The client-oriented-project option was created for students who are more interested in practical application of what they have learned than in scholarly research. This option includes both the comprehensive project and individual arrangements by students with clients. The project is in its essence a consulting job. As with any consulting job a contractual relationship should be formed between you and your client. While a formal contract may be unnecessary, certain essential matters should be resolved before the project is undertaken. It is good practice to include these understandings in a letter of agreement. Among the items which should be agreed upon are the following:
1. The scope of the work:
The comprehensive project/client project, whether a group or individual effort, goes beyond a mere technical, narrowly conceived report. Each topic must be placed within a broad policy context, including the history of the project, an analysis of the issues, and a literature review. The topic may grow out of a paid or unpaid job/internship assignment (which may be completed long before the comprehensive project). Individual position papers regarding the assignment cannot be submitted without being reworked into a comprehensive project format.
Examples of the above include:
a. You are assigned to do an analysis of park and recreation facilities in a locality; your objective is a needs assessment for a projected time period. The client project places the assignment within the context of recreation policy and changing patterns of use. Issues such as funding and maintenance should be addressed.
b. You are assigned to estimate projected shelter beds for a locality's housing element. The client project places the assignment within the context of housing and homelessness policy, exploring alternative financing and legislative scenarios.
c. You are assigned to create a development potential plan for a local community development corporation. The client wants to know which units need rehabilitation and what can be built in the neighborhood with minimum displacement.
2. Terms of payment (funds and in-kind contributions by the client):
The client may pay or provide in kind contributions for a comprehensive project. In some cases this may cover the narrower assignment that is part of an internship. In cases where money is available from a separate grant, the contract must set up what is paid for, (e.g. production costs). Where several people are concerned, decisions about allocating funds are difficult because work on one assignment may take longer than another or one person may work more than another. Given such problems which can affect group dynamics, funding priorities should be given to production costs, including materials, computer time, graphics, etc. A budget should be an integral part of the contract where funds are involved. In your budget, be sure to anticipate cases where clients may require money if asked to perform various tasks (a potentially sensitive point).
3. Access to and provision of information necessary for completion of the project by client:
Timely and usable data are important requirements for fulfilling any project. Mechanisms for obtaining data need to be worked out with the client prior to commencement of the project. The state of the data, (e.g. on disks, aggregated, years available, etc., and liaison for collecting data, etc.), needs to be determined.
4. Disclosure of the nature of the research and plans for dissemination to those interviewed:
Everyone is urged to be honest and forthright with the client. The client should be aware of your intentions. Certainly some research projects by their very nature will raise ethical issues for which there are no blanket solutions. These issues will have to be addressed as they develop.

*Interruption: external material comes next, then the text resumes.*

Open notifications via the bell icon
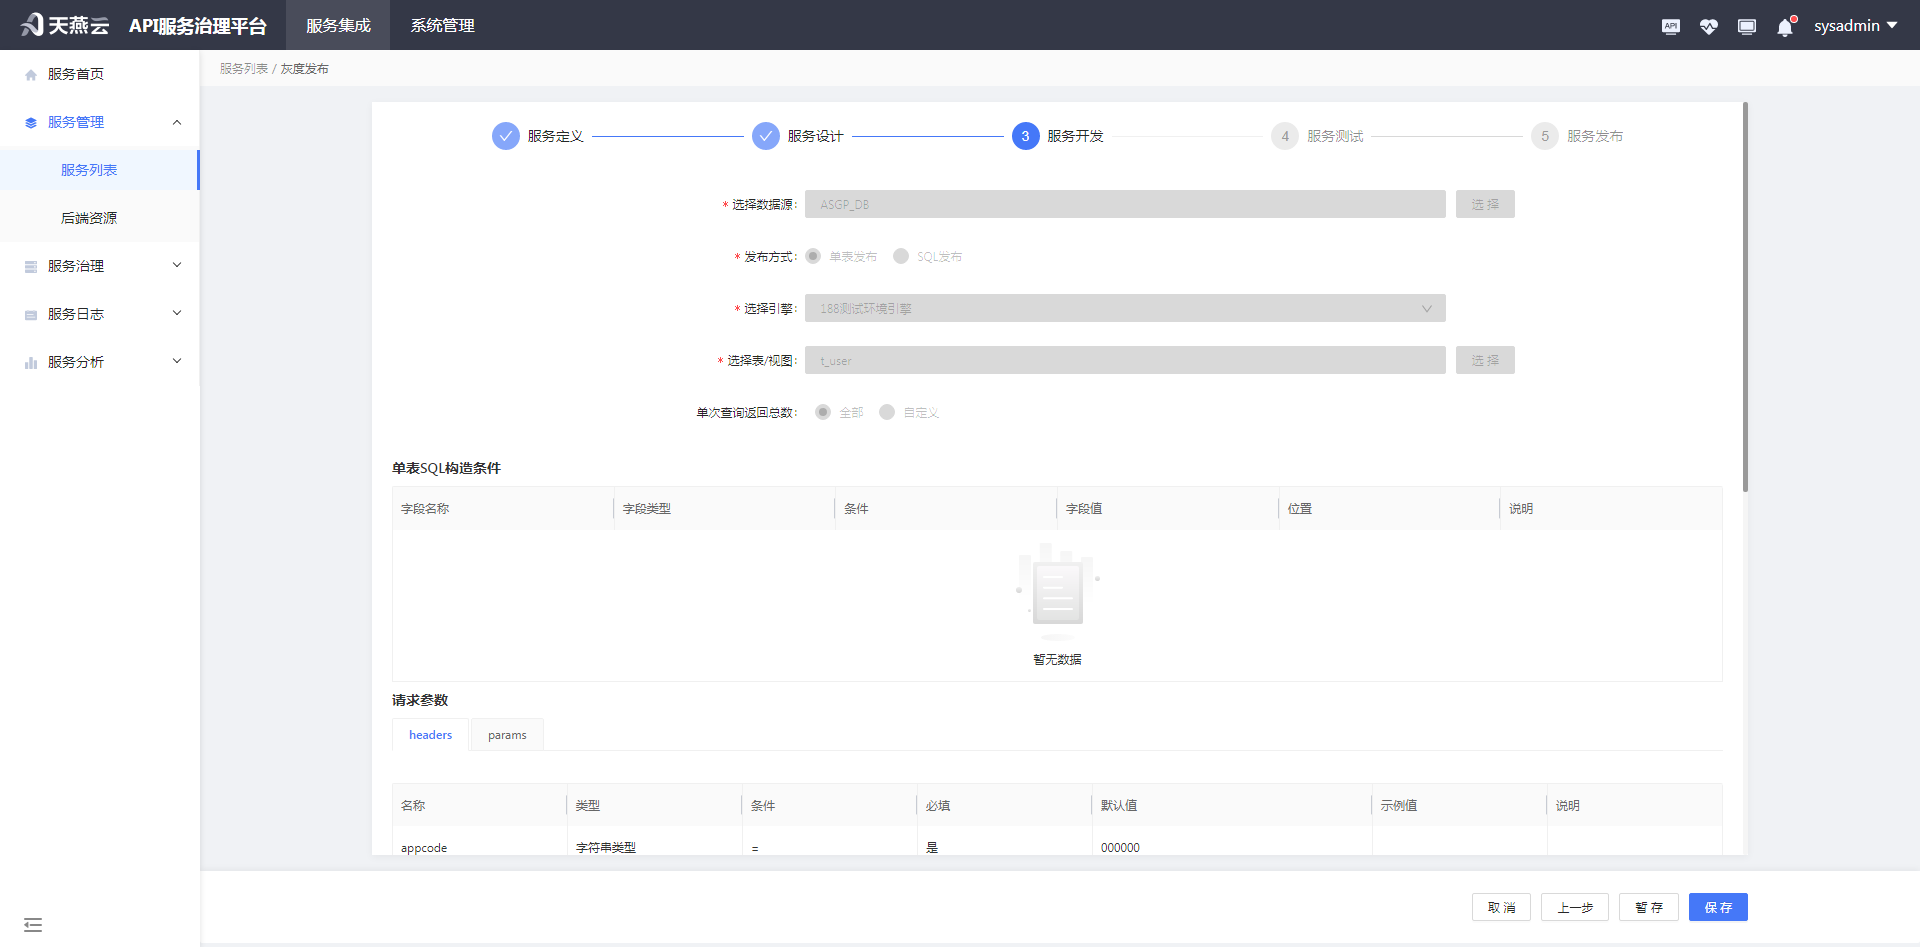The image size is (1920, 947). [1784, 25]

5. The type of review by client (both periodic -- once or more per quarter -- and final):
Regular reviews and consistent interaction between student and client is stressed. Interaction may take the form of informal briefings. The contract should specify deliverables and dates of delivery for different types of products.
6. The form of the product:
The product may take several different forms, (e.g. memos, a report, an executive summary, a popular version (graphics, videos, etc.)). This should be identified in the contract. (Ask the Graduate Advisor, or refer to previous client projects in the Southern Regional Library Facility for examples.)
7. How the product will be distributed:
By whom: the student, the client or both; when: in progress or final product only, period of time client has to review before release; and to whom: including whether there will be public distribution of information such as in a press release, press conference, and/or publication.
8. The rights of the students and faculty to use the information collected in the project in other contexts (later publication and the like):
The client should be informed that the project must be filed with the university as a requirement for the degree and that the product is, therefore, a public document. While you and the client may agree to a planned, concerted effort to control the release of information, access to the report cannot be restricted upon demand. It should also be made clear to the client that the work is accomplished in completion of a masters degree, and the product is the student’s product and not that of the university.
Students should consult the code of ethics of the American Institute of Certified Planners in deciding how to resolve any disputes with clients. The code sets forth a dual responsibility to the client and to the public. Individual situations will have to be analyzed to resolve any conflicts within our obligations as planners. Finally, the client needs to be informed that while the client will be consulted on the acceptability of the product, the final decision on awarding of grades and the degree is up to the faculty and the university.